::: Text block :::
The move toward reliance on drugs to alter normal human behavior really worries me, especially the tendency toward prescribing Ritalin for school children.

ZephyrZodiac:
Ritalin is not good!  And hyperactivity in children is in my opinion excessive energy that needs to be directed, not suppressed!

However, I disagree with the notion that mental illness is a middle class disease!  Bethlehem Hospital in London (Bedlam) was full of people from all walks of life who were considered mad, or in our terms, they were mentally ill!)

Renatus:
Mental illness as a whole isn't a middle-class problem, for certain; many working class or poorer folks end up having alcohol or drug addictions, abuse problems, or simply end up wandering the streets, homeless, because they can no longer function with day to day life at all. In the states at least, many of the homeless are quite mad, as due to a lack of funding people are turned out of mental institutions if the doctors think they won't be a danger to themselves or others.

However, sometimes people do go too far and try to make every behaviour that isn't complacent and compliant seen as pathological, usually in children. That makes me sick. It's not scientific or logical, it is selfish, and it may well cause future problems in the child if it is medicated unnecessarily. Furthermore, not every mental issue needs to be treated with drugs - oftentimes patience and behavioural therapy is what does the best job.
::: The data :::
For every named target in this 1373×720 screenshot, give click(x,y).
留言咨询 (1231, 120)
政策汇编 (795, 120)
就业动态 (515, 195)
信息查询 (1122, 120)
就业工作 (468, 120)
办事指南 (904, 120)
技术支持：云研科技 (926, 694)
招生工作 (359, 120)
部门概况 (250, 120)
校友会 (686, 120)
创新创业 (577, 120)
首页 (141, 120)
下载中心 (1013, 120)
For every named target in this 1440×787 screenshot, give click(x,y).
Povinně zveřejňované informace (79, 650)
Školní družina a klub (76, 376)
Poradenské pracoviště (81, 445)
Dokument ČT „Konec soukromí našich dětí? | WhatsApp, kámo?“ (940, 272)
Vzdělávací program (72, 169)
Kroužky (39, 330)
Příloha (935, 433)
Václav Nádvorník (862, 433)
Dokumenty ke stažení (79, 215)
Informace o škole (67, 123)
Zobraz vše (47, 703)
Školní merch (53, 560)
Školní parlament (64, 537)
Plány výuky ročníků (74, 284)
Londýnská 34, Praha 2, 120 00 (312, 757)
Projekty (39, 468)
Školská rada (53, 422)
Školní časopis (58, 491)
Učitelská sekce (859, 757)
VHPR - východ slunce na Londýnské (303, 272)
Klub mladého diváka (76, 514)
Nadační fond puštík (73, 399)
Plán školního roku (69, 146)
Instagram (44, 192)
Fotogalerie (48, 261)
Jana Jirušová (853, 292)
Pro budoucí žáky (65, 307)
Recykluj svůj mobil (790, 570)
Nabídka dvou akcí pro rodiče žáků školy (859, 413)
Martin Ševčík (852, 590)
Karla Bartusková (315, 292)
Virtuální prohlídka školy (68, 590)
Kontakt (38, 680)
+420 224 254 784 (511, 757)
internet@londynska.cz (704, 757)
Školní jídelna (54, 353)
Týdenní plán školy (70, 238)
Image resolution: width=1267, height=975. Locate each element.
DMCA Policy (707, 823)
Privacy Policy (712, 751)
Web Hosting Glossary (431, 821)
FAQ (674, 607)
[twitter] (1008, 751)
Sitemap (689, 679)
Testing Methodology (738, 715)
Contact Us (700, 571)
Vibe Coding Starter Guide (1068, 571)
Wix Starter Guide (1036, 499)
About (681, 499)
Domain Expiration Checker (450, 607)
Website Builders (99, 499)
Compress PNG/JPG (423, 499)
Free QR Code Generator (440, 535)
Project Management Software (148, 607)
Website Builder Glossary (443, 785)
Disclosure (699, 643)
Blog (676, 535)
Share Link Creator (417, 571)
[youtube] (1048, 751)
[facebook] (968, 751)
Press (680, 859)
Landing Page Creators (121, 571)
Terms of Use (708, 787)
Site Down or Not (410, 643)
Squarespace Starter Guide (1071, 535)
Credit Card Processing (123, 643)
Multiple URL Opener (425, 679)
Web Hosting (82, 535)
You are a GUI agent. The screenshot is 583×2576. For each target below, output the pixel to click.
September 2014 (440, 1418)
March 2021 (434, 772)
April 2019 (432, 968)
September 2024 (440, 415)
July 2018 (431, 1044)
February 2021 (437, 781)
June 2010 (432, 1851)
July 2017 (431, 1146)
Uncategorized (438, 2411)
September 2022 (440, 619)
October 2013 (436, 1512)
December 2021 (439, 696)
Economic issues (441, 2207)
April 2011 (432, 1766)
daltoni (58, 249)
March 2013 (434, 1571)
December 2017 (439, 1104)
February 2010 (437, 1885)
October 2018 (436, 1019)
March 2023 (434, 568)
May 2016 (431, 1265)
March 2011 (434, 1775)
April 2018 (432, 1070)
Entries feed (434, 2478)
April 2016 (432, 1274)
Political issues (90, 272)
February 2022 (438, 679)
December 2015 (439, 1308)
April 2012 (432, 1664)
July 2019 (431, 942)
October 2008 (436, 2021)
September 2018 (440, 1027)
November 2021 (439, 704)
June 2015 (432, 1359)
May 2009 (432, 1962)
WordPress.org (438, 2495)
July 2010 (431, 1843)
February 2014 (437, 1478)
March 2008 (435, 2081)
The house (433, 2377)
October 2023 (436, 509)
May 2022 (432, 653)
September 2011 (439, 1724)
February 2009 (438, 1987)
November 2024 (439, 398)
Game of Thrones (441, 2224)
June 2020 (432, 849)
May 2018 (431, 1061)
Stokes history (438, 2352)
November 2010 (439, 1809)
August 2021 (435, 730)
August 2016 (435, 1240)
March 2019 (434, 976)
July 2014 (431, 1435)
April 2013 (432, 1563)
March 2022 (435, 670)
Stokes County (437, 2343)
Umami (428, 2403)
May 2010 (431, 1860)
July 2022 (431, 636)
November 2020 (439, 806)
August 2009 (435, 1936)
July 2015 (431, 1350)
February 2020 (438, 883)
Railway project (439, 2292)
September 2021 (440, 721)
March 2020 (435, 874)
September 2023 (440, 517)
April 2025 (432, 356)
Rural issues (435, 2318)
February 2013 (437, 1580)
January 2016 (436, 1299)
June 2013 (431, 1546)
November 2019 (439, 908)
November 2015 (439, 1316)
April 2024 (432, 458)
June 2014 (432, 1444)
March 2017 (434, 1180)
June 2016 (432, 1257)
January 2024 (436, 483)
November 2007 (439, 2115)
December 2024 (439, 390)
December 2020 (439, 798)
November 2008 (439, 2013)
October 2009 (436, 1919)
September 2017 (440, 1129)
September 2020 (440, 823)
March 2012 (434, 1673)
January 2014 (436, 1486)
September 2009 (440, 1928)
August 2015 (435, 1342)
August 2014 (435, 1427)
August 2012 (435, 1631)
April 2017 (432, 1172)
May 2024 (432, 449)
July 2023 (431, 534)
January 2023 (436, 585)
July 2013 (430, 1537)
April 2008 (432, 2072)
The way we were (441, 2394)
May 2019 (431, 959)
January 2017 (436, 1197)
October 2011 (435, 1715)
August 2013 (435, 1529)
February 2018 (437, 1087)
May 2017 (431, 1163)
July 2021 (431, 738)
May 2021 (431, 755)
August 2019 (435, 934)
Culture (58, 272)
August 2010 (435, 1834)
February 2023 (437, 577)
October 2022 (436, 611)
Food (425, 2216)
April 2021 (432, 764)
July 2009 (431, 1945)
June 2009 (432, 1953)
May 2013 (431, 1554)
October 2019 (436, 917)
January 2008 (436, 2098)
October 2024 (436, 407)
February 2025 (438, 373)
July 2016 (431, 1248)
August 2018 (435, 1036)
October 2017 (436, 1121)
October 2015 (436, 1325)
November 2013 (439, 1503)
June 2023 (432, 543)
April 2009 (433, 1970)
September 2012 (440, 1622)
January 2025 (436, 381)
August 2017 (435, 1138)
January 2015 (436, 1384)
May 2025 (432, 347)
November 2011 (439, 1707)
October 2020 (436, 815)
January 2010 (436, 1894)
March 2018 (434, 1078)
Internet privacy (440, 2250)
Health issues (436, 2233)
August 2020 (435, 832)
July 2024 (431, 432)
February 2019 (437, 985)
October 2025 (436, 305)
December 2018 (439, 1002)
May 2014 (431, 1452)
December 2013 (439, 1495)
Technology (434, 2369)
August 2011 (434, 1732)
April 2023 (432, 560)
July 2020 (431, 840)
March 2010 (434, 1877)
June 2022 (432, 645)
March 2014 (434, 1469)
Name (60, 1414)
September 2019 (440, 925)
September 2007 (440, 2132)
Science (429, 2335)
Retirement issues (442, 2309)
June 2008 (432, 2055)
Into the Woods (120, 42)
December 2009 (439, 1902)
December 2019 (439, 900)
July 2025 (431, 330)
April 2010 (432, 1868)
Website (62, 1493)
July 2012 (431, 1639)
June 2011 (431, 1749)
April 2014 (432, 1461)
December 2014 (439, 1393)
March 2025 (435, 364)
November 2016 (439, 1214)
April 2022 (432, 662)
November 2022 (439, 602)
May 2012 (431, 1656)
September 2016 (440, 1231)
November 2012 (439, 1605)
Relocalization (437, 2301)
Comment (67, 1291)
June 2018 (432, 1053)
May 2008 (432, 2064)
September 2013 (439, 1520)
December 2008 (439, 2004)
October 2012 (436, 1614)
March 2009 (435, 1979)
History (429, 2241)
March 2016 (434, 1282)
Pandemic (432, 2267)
:::
--- Tasks and exercises ---
1. In the discussion about Ritalin, list the outcomes that Renatus says many working class or poorer folks end up with.
2. Transcribe the passage of the discussion about Ritalin between "However, I disagree" and "themselves or others.", inclusive.
The lines that accompany this page have no connection to the discussion about Ritalin.

--- Responses in order ---
1.
- alcohol or drug addictions
- abuse problems
- wandering the streets, homeless

2.
However, I disagree with the notion that mental illness is a middle class disease!  Bethlehem Hospital in London (Bedlam) was full of people from all walks of life who were considered mad, or in our terms, they were mentally ill!)

Renatus:
Mental illness as a whole isn't a middle-class problem, for certain; many working class or poorer folks end up having alcohol or drug addictions, abuse problems, or simply end up wandering the streets, homeless, because they can no longer function with day to day life at all. In the states at least, many of the homeless are quite mad, as due to a lack of funding people are turned out of mental institutions if the doctors think they won't be a danger to themselves or others.